EXTRACTED ENTRIES ▸
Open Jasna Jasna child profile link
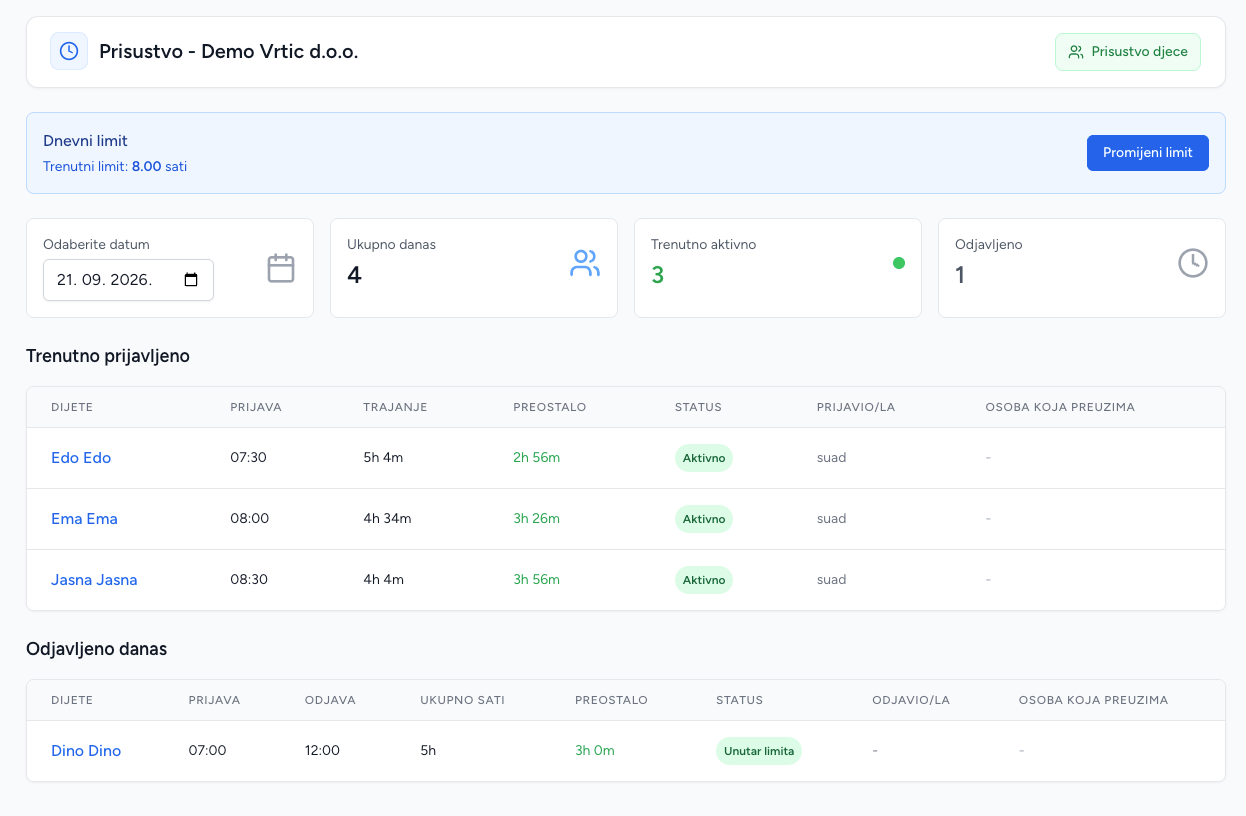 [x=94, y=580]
---
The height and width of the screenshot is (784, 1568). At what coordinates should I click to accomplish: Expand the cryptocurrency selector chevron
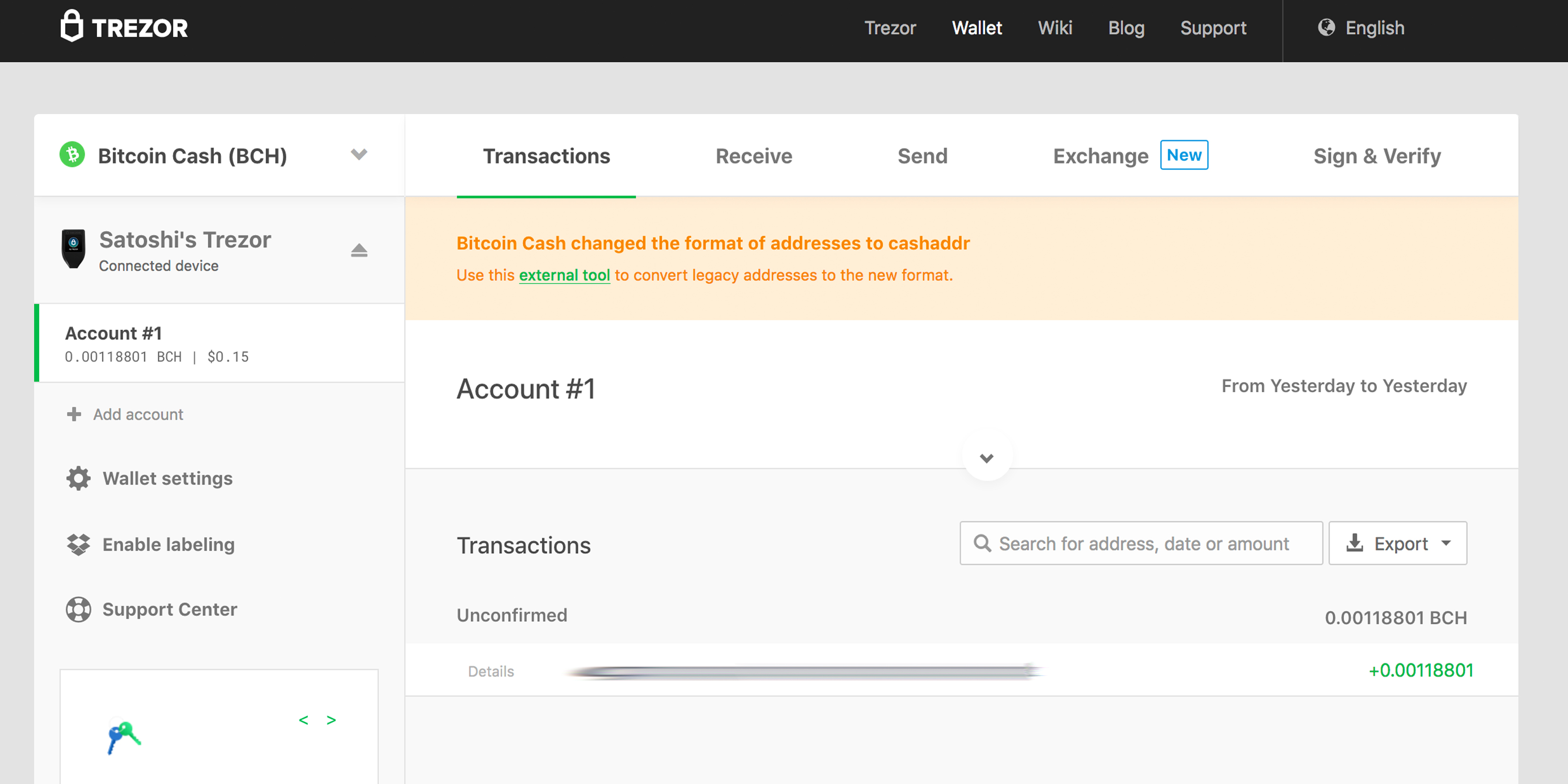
...
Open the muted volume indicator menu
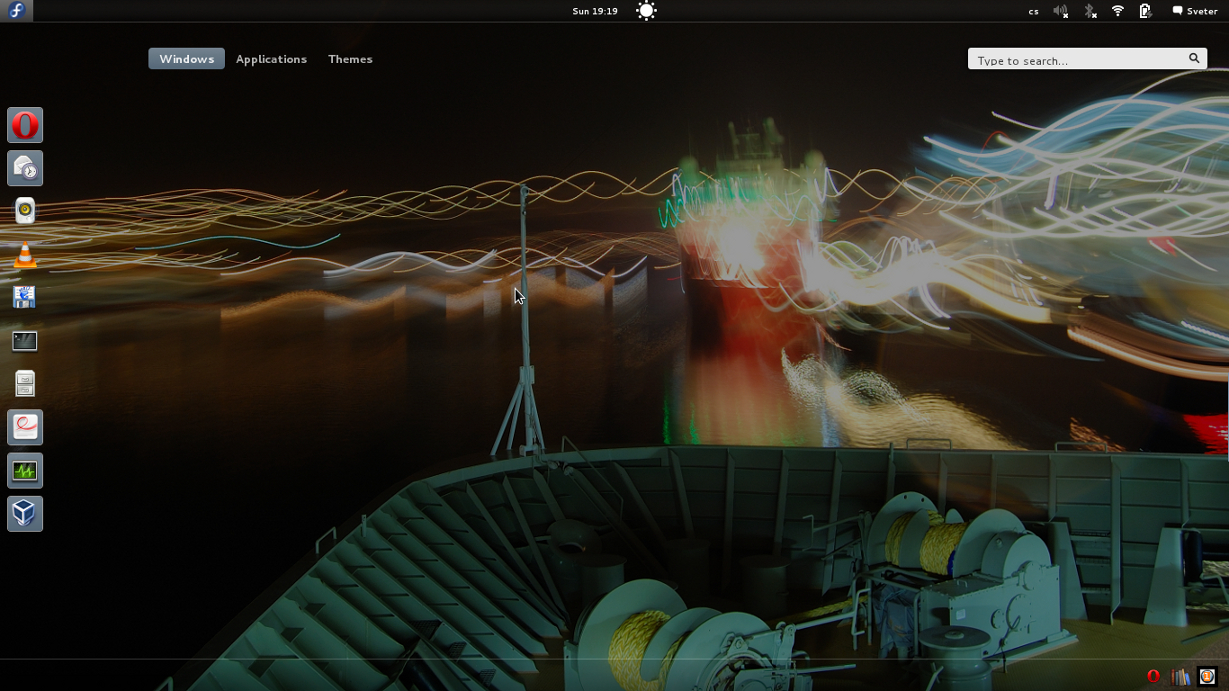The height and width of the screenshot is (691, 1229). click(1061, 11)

DIRECTIONS ▸
Extract each line above that contains the word "Open", copying those lines as they appear. Case counts, so only a match with the same capitalization qualifies.

TASK SOLUTION ▸
Open Jasna Jasna child profile link
Open the muted volume indicator menu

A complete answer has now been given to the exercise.